Records taken from a collection:

┌────────

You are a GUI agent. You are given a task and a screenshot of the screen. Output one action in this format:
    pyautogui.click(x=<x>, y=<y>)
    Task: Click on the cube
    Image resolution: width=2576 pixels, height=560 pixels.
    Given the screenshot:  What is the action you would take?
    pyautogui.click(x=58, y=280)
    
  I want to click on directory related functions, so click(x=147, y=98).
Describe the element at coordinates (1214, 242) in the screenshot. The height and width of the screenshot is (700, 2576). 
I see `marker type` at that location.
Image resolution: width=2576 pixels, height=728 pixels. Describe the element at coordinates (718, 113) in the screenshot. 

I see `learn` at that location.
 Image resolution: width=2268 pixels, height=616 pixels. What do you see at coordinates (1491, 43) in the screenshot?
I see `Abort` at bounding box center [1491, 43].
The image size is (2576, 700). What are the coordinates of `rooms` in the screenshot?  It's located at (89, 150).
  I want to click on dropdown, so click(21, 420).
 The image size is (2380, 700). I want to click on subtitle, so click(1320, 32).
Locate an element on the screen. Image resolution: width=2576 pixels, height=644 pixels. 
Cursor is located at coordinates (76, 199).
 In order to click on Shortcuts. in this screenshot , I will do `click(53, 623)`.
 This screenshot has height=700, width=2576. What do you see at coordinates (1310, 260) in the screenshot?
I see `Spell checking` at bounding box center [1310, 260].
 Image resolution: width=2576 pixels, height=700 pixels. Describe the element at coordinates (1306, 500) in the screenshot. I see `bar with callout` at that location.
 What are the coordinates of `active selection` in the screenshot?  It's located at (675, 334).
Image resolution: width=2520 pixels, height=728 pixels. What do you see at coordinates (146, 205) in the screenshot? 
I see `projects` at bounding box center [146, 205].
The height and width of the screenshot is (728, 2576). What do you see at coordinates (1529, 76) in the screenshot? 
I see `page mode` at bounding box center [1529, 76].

└────────

**PROBLEM DETAILS:**
Rewrite the records above with "What are the coordinates of" changed to "Where is" and the rest left as it is.

**ANSWER BELOW:**
You are a GUI agent. You are given a task and a screenshot of the screen. Output one action in this format:
    pyautogui.click(x=<x>, y=<y>)
    Task: Click on the cube
    Image resolution: width=2576 pixels, height=560 pixels.
    Given the screenshot:  What is the action you would take?
    pyautogui.click(x=58, y=280)
    
  I want to click on directory related functions, so click(x=147, y=98).
Describe the element at coordinates (1214, 242) in the screenshot. The height and width of the screenshot is (700, 2576). 
I see `marker type` at that location.
Image resolution: width=2576 pixels, height=728 pixels. Describe the element at coordinates (718, 113) in the screenshot. 

I see `learn` at that location.
 Image resolution: width=2268 pixels, height=616 pixels. What do you see at coordinates (1491, 43) in the screenshot?
I see `Abort` at bounding box center [1491, 43].
The image size is (2576, 700). Where is `rooms` in the screenshot?  It's located at (89, 150).
  I want to click on dropdown, so click(21, 420).
 The image size is (2380, 700). I want to click on subtitle, so click(1320, 32).
Locate an element on the screen. Image resolution: width=2576 pixels, height=644 pixels. 
Cursor is located at coordinates (76, 199).
 In order to click on Shortcuts. in this screenshot , I will do `click(53, 623)`.
 This screenshot has height=700, width=2576. What do you see at coordinates (1310, 260) in the screenshot?
I see `Spell checking` at bounding box center [1310, 260].
 Image resolution: width=2576 pixels, height=700 pixels. Describe the element at coordinates (1306, 500) in the screenshot. I see `bar with callout` at that location.
 Where is `active selection` in the screenshot?  It's located at (675, 334).
Image resolution: width=2520 pixels, height=728 pixels. What do you see at coordinates (146, 205) in the screenshot? 
I see `projects` at bounding box center [146, 205].
The height and width of the screenshot is (728, 2576). What do you see at coordinates (1529, 76) in the screenshot? 
I see `page mode` at bounding box center [1529, 76].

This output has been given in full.